GIVEN RECORDS:
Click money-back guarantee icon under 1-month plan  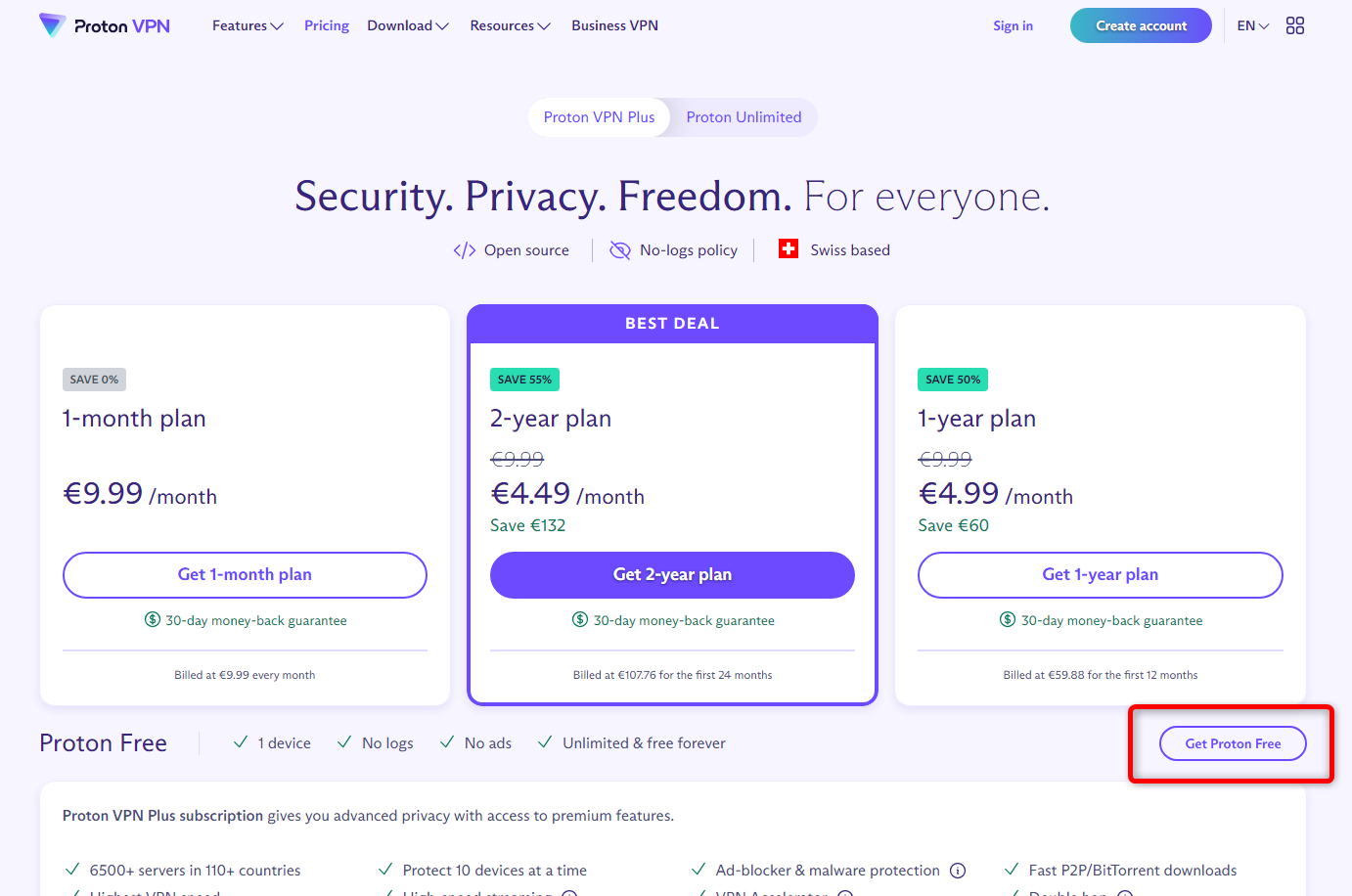click(x=153, y=619)
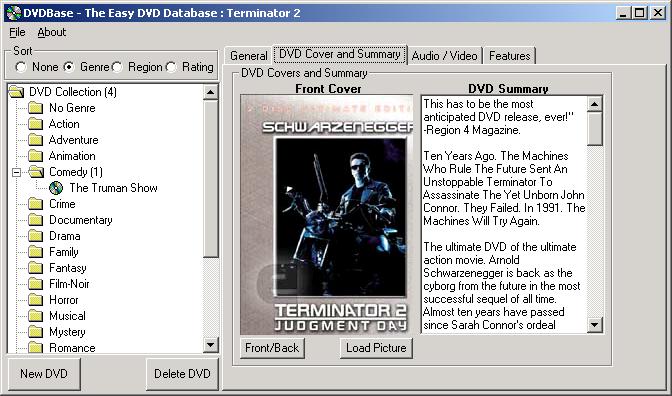The width and height of the screenshot is (672, 396).
Task: Click the DVD Collection root folder icon
Action: click(16, 92)
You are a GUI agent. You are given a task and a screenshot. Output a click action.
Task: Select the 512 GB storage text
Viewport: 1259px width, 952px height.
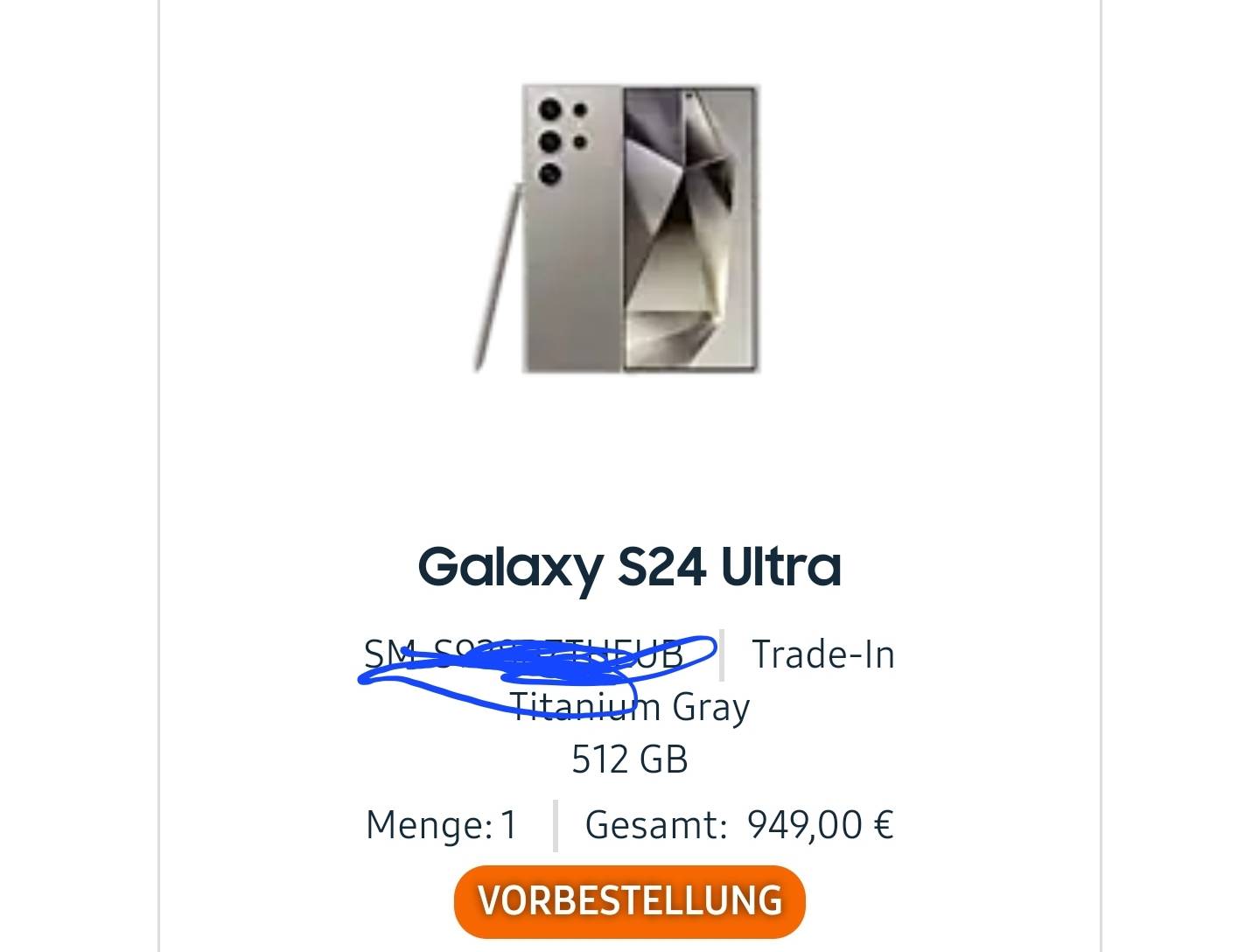click(629, 760)
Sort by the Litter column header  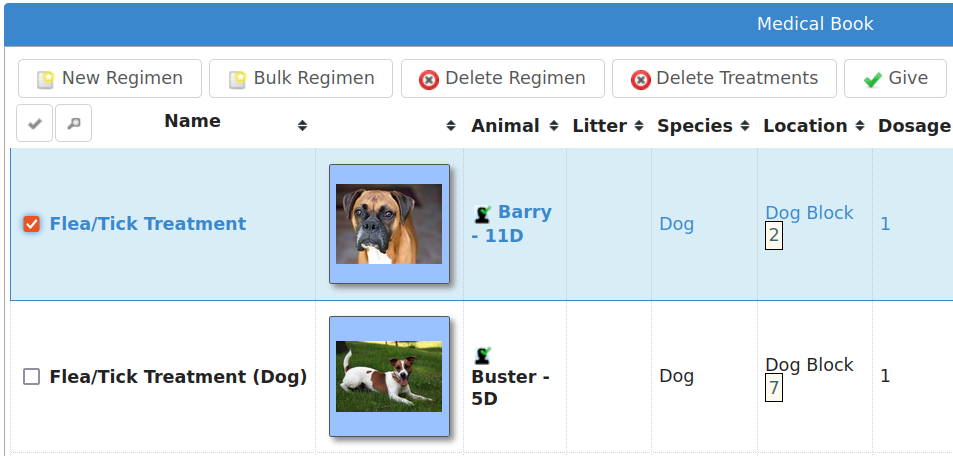[x=600, y=126]
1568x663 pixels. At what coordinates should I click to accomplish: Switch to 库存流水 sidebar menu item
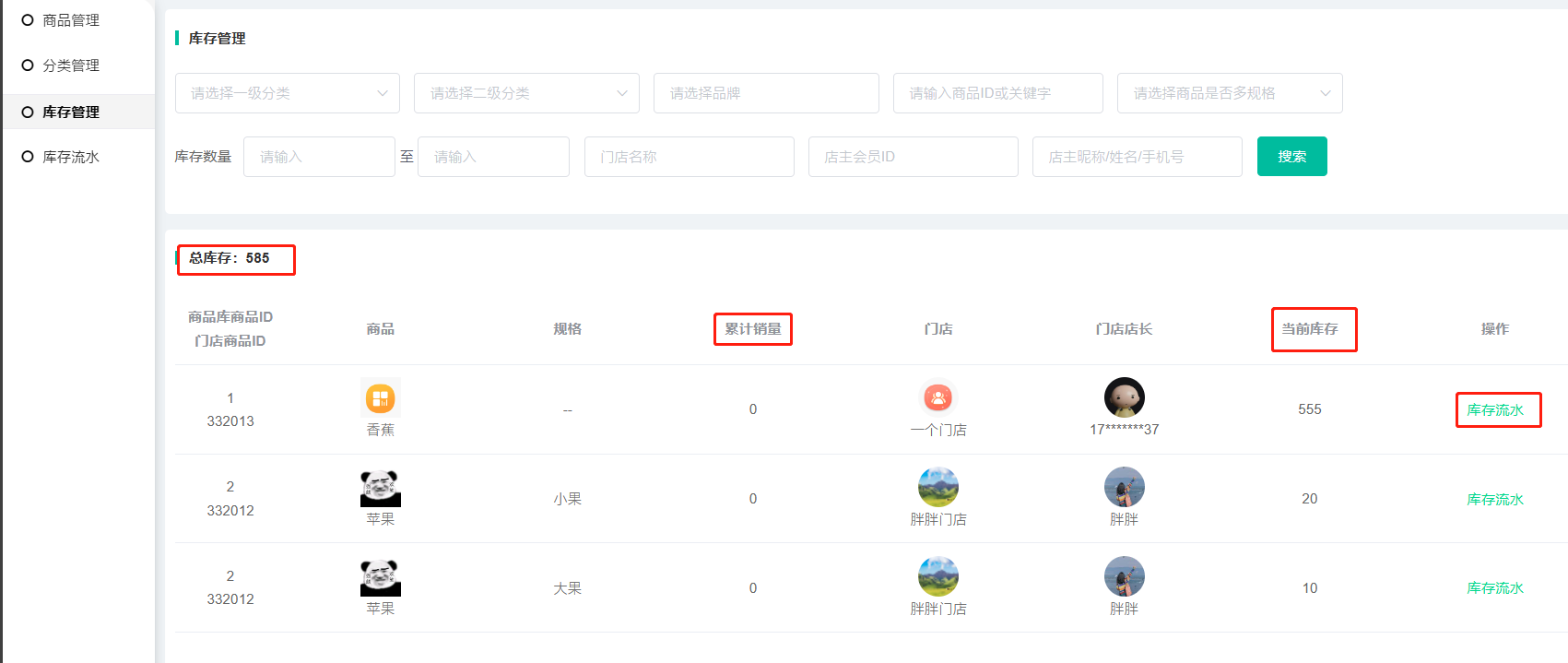coord(71,157)
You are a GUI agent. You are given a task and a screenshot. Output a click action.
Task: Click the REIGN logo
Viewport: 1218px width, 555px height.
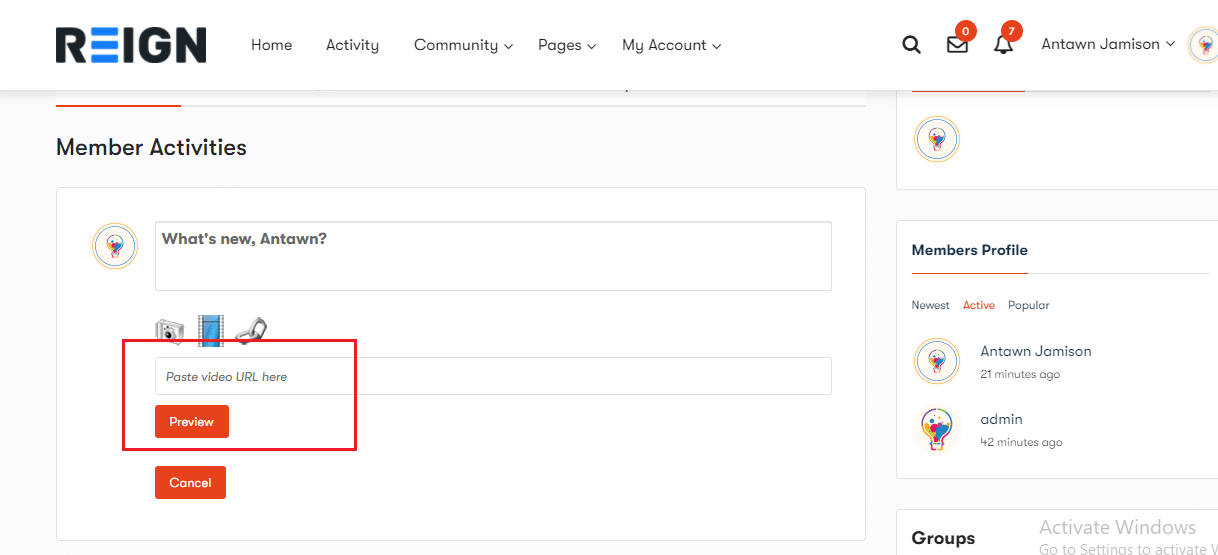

WHAT IS REQUIRED:
Pick out every line in the rows above that contains the string "Viewport", and copy each one. Only matches with the same capitalization count.

OUTPUT OF THE EXERCISE:
Viewport: 1259px width, 952px height.
Viewport: 1218px width, 555px height.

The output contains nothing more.